To answer this question, we need to use the central limit theorem, which states that the sampling distribution of the sample mean is approximately normal, with a mean equal to the population mean and a standard deviation equal to the population standard deviation divided by the square root of the sample size.
In this case, the population mean is 5 inches, the population standard deviation is 0.5 inches, and the sample size is 32. Therefore, the sampling distribution of the sample mean has a mean of 5 inches and a standard deviation of 0.5 / √32 ≈ 0.0884 inches.

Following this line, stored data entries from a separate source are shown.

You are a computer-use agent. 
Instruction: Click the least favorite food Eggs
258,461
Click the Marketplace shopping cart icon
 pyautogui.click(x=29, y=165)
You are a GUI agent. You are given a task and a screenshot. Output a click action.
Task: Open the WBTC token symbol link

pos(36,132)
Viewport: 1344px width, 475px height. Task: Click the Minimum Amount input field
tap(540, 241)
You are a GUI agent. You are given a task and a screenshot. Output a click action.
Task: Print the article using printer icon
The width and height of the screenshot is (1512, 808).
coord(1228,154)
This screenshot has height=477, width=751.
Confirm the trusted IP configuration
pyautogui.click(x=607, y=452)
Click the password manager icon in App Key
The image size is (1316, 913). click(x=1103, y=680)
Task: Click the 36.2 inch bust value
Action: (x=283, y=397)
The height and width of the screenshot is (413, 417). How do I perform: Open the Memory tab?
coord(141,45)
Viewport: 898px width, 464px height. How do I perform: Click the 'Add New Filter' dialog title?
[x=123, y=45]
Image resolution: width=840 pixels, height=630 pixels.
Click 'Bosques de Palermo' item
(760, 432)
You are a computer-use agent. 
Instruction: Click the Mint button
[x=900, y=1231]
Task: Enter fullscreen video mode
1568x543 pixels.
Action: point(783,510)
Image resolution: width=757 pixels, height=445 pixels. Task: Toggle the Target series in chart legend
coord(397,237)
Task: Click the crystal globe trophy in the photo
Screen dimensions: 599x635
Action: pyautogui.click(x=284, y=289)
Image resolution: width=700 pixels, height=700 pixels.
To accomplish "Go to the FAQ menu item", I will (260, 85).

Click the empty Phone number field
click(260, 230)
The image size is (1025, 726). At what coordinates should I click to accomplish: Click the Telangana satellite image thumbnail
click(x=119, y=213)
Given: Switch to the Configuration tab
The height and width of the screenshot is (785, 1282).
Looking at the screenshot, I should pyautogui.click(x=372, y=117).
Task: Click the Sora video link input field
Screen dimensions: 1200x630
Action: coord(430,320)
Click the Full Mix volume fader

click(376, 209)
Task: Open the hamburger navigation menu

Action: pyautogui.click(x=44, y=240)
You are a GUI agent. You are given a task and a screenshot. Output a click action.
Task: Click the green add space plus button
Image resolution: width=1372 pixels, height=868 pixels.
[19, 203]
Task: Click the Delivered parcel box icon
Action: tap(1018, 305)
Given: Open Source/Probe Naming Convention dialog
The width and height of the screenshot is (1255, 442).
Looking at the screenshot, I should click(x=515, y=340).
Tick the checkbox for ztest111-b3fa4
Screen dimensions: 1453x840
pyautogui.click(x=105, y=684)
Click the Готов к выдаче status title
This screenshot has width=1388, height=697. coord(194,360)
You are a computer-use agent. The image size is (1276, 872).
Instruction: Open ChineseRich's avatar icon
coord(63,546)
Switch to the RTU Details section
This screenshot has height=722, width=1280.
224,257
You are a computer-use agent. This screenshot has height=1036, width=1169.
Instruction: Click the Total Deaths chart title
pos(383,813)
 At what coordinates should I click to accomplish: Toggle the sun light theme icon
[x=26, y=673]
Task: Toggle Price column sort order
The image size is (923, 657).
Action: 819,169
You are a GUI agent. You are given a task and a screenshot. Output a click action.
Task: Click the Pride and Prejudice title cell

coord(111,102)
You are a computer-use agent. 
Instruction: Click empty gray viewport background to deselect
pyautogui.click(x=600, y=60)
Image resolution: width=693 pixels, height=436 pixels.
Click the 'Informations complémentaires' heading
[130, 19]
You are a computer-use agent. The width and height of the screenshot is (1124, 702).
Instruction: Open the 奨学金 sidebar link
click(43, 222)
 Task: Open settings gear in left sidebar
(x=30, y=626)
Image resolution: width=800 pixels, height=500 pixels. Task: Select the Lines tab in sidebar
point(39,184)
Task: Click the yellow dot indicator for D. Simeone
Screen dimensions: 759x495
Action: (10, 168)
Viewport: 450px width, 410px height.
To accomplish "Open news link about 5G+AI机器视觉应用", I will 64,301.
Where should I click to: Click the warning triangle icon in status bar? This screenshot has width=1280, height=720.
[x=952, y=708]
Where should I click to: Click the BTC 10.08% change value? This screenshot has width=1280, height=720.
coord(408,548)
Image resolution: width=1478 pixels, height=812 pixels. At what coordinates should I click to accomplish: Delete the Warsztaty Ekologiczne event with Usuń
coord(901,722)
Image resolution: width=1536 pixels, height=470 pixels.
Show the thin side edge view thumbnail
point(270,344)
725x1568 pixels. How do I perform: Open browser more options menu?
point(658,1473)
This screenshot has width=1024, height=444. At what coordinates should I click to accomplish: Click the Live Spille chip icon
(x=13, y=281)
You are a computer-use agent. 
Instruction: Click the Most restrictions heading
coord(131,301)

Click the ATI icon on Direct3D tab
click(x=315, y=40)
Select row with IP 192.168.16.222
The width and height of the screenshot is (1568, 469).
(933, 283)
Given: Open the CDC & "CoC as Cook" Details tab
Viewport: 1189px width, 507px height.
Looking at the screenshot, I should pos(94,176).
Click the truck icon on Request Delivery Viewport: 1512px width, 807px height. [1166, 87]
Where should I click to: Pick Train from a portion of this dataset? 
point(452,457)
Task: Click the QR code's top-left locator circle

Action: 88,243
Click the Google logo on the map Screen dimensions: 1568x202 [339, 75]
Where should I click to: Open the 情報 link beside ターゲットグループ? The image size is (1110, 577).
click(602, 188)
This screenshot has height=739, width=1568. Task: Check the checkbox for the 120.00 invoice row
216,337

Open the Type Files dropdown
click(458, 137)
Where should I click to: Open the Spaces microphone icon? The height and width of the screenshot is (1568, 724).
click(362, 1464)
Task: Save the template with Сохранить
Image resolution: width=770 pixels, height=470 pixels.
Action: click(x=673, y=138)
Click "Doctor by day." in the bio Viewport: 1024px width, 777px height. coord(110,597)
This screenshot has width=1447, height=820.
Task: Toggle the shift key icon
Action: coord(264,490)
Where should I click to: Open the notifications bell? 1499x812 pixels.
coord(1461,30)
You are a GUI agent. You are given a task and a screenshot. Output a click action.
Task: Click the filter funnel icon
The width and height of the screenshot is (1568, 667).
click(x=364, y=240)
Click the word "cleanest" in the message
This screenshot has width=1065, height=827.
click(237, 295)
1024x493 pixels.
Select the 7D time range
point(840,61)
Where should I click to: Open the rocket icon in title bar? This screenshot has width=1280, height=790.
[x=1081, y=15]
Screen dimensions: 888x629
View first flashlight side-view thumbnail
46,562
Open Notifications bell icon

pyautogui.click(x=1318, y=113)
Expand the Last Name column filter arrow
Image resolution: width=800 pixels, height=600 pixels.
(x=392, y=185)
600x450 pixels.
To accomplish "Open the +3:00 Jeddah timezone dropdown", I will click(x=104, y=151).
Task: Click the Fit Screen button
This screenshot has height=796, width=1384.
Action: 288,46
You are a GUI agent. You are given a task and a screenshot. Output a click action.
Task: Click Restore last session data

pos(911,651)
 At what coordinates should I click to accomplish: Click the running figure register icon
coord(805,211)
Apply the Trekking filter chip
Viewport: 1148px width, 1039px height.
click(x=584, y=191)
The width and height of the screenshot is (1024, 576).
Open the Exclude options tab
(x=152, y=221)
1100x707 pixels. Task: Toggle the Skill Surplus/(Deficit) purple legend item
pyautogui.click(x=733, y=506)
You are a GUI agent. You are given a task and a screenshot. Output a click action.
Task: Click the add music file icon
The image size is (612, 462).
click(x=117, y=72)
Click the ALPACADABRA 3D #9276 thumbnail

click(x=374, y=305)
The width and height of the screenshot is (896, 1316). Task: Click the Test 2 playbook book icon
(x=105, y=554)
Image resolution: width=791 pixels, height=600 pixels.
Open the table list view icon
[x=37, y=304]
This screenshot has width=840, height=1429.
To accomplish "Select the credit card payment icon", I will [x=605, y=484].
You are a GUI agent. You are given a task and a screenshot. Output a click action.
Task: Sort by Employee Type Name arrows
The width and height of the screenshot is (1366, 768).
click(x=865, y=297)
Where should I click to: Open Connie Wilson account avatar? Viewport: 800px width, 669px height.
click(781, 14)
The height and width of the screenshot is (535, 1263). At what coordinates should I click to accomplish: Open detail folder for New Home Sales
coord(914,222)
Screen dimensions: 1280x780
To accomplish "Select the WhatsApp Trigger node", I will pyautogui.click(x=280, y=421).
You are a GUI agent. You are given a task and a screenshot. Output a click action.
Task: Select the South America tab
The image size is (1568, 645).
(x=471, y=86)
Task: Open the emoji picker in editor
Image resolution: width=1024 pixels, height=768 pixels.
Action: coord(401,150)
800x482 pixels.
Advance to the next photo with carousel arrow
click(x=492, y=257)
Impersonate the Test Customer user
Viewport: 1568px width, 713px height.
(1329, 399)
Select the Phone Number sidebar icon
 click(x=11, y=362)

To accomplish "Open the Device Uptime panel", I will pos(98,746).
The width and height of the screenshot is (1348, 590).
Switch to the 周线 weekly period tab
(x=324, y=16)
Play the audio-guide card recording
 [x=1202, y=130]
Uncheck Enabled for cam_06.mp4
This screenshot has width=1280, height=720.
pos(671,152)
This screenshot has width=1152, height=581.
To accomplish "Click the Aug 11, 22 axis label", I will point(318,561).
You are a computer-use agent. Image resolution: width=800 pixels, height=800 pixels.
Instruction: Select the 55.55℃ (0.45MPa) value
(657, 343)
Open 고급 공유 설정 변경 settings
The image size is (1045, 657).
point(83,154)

We want to find the probability that the sample mean is greater than 4.8 inches, which is equivalent to finding the area under the normal curve to the right of 4.8 inches. To do this, we need to convert 4.8 inches to a standard score (z-score), which is the number of standard deviations away from the mean. The formula for the z-score is:
z = (x - μ) / σ
where x is the raw score, μ is the mean, and σ is the standard deviation. Plugging in the values, we get:
z = (4.8 - 5) / 0.0884 ≈ -2.2627
This means that 4.8 inches is about 2.26 standard deviations below the mean. To find the area to the right of this z-score, we can use a normal distribution calculator or a normal distribution table. Using the calculator, we enter the mean as 0, the standard deviation as 1, and the lower bound as -2.2627. The calculator gives us the area as 0.9883. This means that the probability of the sample mean being greater than 4.8 inches is 0.9883. Rounded to four decimal places, the answer is 0.9883.